§ Aim
Reproduce every one of the records below word for word, line by line.

-- Start Data for this exercise --

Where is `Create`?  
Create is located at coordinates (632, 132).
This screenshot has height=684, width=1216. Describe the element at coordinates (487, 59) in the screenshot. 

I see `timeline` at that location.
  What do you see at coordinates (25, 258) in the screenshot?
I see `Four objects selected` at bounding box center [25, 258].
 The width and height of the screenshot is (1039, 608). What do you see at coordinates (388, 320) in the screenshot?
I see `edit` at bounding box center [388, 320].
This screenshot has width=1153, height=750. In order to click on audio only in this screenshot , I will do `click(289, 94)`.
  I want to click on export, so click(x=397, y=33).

-- End Data for this exercise --

§ Written solution
Where is `Create`?  
Create is located at coordinates (632, 132).
This screenshot has height=684, width=1216. Describe the element at coordinates (487, 59) in the screenshot. 

I see `timeline` at that location.
  What do you see at coordinates (25, 258) in the screenshot?
I see `Four objects selected` at bounding box center [25, 258].
 The width and height of the screenshot is (1039, 608). What do you see at coordinates (388, 320) in the screenshot?
I see `edit` at bounding box center [388, 320].
This screenshot has width=1153, height=750. In order to click on audio only in this screenshot , I will do `click(289, 94)`.
  I want to click on export, so click(x=397, y=33).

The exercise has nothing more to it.